Image courtesy of John Sann/Deutsche Grammophon


From Stuttgart to New York, Amsterdam, Atlanta, and beyond, few works have seized the classical world in the modern era like the music of the Argentine-born composer Osvaldo Golijov, who has in just over a decade become one of the most important and most sought-after artistic voices of our time.

A sold-out festival spanning two months held at Lincoln Center in 2006, called "The Passion of Osvaldo Golijov," featured multiple performances of his key works as well as his chamber music and other concerts featuring artists and music he loves. The following year, he was named the first-ever composer-in-residence at the Mostly Mozart Festival, and in 2010 has just finished a three-year residency as co-composer-in-residence at the Chicago Symphony Orchestra, along with Mark-Anthony Turnage. He has also served as composer-in-residence at the Spoleto USA Festival, at the Los Angeles Philharmonic's Music Alive series, and at the Marlboro, Ravinia, Ojai, Trondheim, and Holland festivals. Loyola Professor of Music at the College of the Holy Cross in Worcester, MA, where he has taught since 1991, he also teaches during the summers at the Sundance Composers Lab at the Sundance Film Festival, and has also taught at Tanglewood and at Carnegie Hall workshops alongside a frequent collaborator and muse, soprano Dawn Upshaw. He has also often worked with such colleagues as Yo-Yo Ma and the Kronos Quartet.
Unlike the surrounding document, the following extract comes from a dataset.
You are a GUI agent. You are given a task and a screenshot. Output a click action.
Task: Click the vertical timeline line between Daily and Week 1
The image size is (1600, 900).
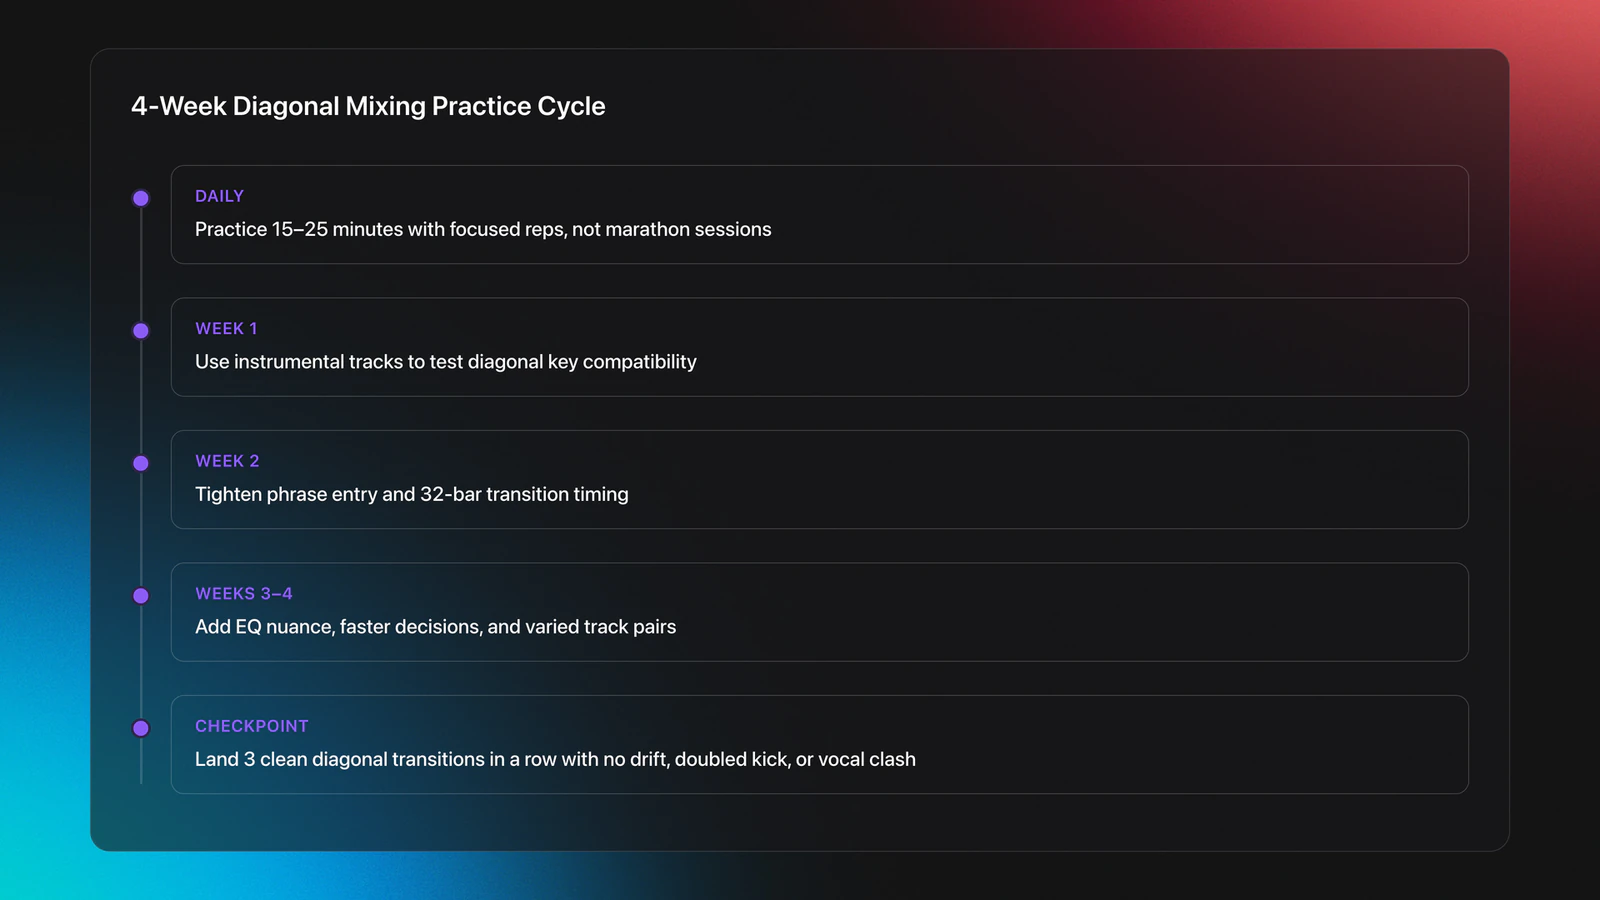pyautogui.click(x=141, y=265)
The DG recording of the St. Mark Passion is actually the second one for this piece: the original was made by the German company Hanssler Classic as a live recording of the piece's world premiere. "It's raw and fresh," says Golijov thoughtfully, "but they didn't know what this piece was going to be, or become--and the layers of conversation between the instruments and the singers unfortunately got lost. The Deutsche Grammophon version, by contrast, fulfills my purely sonic wishes--it captures the piece with richness, detail, and focus. Moreover, the inclusion of the DVD gives insight into the theatrical nature of this piece." (The one drawback of the DVD is the failure to include subtitles; while the libretto and translations are given as part of the liner notes, it's very disruptive to the experience to be constantly referring to printed materials.)
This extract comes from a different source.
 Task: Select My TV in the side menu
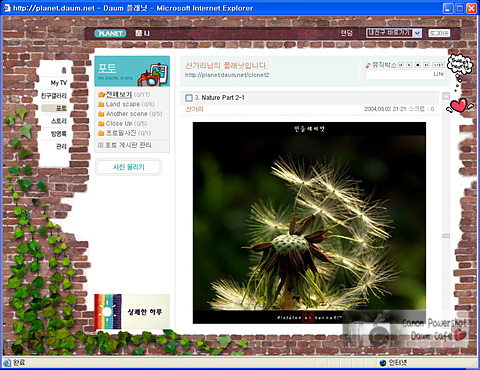[58, 83]
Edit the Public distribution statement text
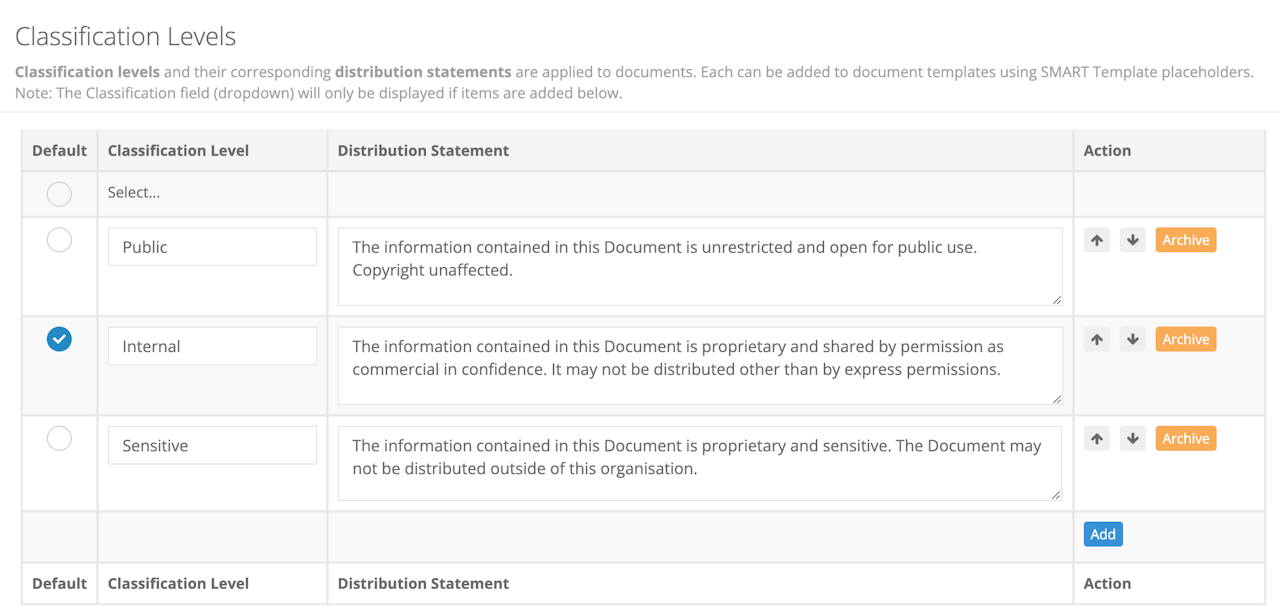The width and height of the screenshot is (1280, 614). [699, 266]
Though he has done some small rewriting of the piece over time since the Passion's premiere a decade ago, Golijov argues that the piece's evolution over the past decade is less about any tweaks he's made than in how audiences around the globe perceive it. "I think the greater differences," he says, "are in how it enters the world now, and in how it is performed. The performers' language has expanded, and so has the audience's. Certain artworks have the power to reshuffle how we conceive of the repertory--not that I'm comparing my work to theirs, but think about literature pre- and post-Chekhov, or music pre- and post-writing of the Verdi Requiem."
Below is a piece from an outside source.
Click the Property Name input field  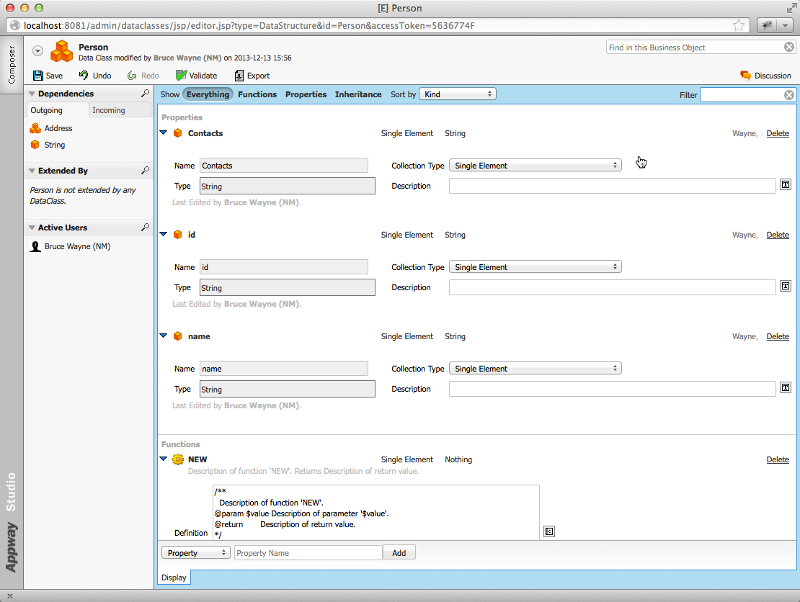tap(308, 553)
Whether or not anyone makes those particular parallels, it's worth remembering that critics like Mark Swed at the Los Angeles Times wrote that the world premiere of the piece, which had been commissioned by the International Bach Academy Stuttgart was greeted with a 25-minute "riotous standing ovation from an audience that was whooping and applauding until its hands turned red...modern music history had just been made." One of the many accomplishments of this work is that it reoriented listeners' expectations of what a Passion could be: for an Argentine Jewish composer to create brilliant display that invokes not just the spirit of Bach but also weaves together Jewish tradition, flamenco, Afro-Latin art forms including Argentine tango, Brazilian capoeira, and Cuban són and jazz as well as classical tradition. Moreover, in Golijov's construct, the performers shift between multiple points of view coherently and empathetically, which is in itself a marvel of theatrical narrative play.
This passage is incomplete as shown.